The Hidden Width of Deep ResNets: Tight Error Bounds and Phase Diagram

Imagine you are trying to build a skyscraper. In the world of Artificial Intelligence, these skyscrapers are called Deep Residual Networks (ResNets). They are the engines behind many modern AI systems, from recognizing cats in photos to writing code.

Usually, to make these skyscrapers work well, engineers have to carefully tune two main things:

Depth ( $L$ ): How many floors the building has.
Width ( $M$ ): How wide each floor is (how many workers are on each floor).

For a long time, mathematicians and engineers believed that to understand how these buildings behave when they get really tall (infinite depth), you also had to make them really wide (infinite width). They thought you needed both to happen at the same time to see the "true" behavior of the AI.

The Big Discovery:
This paper, written by L´ena¨ıc Chizat, flips that idea on its head. The author proves that you don't need the building to be infinitely wide to understand what happens when it gets infinitely tall.

Even if your building is only one worker wide per floor (extremely narrow), as long as you keep adding floors, the behavior of the whole building settles into a predictable, smooth pattern. It's as if the "hidden width" of the building is actually infinite, regardless of how narrow it physically is.

The Core Metaphor: The "Crowd" vs. The "Average"

To understand the math, let's use a Crowd Metaphor.

Imagine a long hallway (the depth of the network) filled with people (the neurons/units).

The Old View: To predict how the crowd moves, you needed to assume there were millions of people on every step of the hallway (infinite width).
The New View: The author shows that even if there is only one person on each step, as the hallway gets longer and longer, that single person's movement starts to look exactly like the average movement of a massive crowd.

Why? Because of Randomness.
When the building is first constructed, the workers are placed randomly. As the signal travels up the hallway (forward pass) and the instructions come back down (backward pass), the randomness of the initial setup acts like a "stochastic approximation." It's like rolling a die many times; even if you roll it once per floor, the average result over a thousand floors becomes very predictable.

The Two "Modes" of Operation

The paper identifies two different ways these AI buildings can behave, depending on how you scale the "residual" (the connection between floors). Think of this as the stiffness of the building's elevators.

**Records provided:**
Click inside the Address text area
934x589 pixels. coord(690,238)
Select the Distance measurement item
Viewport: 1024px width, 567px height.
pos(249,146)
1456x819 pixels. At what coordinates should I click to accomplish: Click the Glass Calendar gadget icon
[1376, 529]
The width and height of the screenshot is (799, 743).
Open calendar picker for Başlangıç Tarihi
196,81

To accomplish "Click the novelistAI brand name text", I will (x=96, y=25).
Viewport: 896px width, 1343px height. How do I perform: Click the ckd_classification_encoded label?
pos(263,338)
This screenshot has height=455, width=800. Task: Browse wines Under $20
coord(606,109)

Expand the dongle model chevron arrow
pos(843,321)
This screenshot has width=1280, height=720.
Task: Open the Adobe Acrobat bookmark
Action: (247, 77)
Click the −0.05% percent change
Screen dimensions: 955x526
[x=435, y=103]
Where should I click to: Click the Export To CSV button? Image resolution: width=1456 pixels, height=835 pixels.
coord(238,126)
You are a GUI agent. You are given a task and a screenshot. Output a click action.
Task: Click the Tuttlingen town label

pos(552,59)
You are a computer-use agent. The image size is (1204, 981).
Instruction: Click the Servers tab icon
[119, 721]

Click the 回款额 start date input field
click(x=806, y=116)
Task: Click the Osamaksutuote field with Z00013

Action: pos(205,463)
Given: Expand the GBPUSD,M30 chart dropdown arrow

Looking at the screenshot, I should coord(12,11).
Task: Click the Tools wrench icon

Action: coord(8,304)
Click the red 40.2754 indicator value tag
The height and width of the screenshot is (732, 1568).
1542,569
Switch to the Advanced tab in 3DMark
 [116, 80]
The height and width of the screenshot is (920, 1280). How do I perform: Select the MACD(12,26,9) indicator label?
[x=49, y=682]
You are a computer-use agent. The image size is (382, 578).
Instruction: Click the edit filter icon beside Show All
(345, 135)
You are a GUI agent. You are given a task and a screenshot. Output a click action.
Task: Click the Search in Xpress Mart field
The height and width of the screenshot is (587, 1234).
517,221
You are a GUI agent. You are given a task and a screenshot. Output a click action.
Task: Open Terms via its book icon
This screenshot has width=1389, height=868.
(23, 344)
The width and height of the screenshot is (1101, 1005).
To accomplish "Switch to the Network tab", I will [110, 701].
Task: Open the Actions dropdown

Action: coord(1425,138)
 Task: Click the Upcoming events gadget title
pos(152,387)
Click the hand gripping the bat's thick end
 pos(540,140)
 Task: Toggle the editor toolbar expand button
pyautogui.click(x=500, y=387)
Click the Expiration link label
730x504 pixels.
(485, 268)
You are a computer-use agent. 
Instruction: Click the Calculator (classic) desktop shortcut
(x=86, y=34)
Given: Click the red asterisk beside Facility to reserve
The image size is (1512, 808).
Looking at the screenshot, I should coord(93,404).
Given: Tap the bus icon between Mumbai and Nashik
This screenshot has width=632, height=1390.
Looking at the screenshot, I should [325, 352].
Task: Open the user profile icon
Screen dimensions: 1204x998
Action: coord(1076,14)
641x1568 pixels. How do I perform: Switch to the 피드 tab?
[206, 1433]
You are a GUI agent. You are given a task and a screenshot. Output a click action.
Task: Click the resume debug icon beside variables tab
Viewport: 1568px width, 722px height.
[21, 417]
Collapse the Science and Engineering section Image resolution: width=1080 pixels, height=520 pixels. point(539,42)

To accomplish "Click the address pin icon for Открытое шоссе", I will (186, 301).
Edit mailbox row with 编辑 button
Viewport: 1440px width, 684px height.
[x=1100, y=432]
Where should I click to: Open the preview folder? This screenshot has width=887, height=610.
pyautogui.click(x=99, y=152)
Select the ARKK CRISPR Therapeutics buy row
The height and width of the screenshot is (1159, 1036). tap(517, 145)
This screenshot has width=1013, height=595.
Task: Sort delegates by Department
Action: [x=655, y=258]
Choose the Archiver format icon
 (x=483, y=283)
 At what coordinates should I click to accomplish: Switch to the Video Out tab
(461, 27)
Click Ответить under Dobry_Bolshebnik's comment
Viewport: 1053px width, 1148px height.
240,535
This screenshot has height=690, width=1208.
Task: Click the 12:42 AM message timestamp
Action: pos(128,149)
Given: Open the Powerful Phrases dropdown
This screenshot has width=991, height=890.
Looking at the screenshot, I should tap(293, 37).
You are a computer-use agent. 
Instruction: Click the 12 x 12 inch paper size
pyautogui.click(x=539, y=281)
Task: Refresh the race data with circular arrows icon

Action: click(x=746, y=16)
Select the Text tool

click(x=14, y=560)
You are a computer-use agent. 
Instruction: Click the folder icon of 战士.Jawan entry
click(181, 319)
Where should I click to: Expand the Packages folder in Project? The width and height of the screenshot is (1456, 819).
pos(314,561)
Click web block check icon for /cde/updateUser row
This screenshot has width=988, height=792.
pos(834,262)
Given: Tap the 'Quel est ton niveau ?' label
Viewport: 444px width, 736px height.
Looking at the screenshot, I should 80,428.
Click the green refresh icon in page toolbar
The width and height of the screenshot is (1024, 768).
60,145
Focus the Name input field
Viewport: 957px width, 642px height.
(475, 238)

**Task prompt:**
From the passage on deep ResNets, reproduce word for word the stretch from "Even if your" through "Because of Randomness.". The items can be set aside, since nothing here depends on them.

**Reply:**
Even if your building is only one worker wide per floor (extremely narrow), as long as you keep adding floors, the behavior of the whole building settles into a predictable, smooth pattern. It's as if the "hidden width" of the building is actually infinite, regardless of how narrow it physically is.

The Core Metaphor: The "Crowd" vs. The "Average"

To understand the math, let's use a Crowd Metaphor.

Imagine a long hallway (the depth of the network) filled with people (the neurons/units).

The Old View: To predict how the crowd moves, you needed to assume there were millions of people on every step of the hallway (infinite width).
The New View: The author shows that even if there is only one person on each step, as the hallway gets longer and longer, that single person's movement starts to look exactly like the average movement of a massive crowd.

Why? Because of Randomness.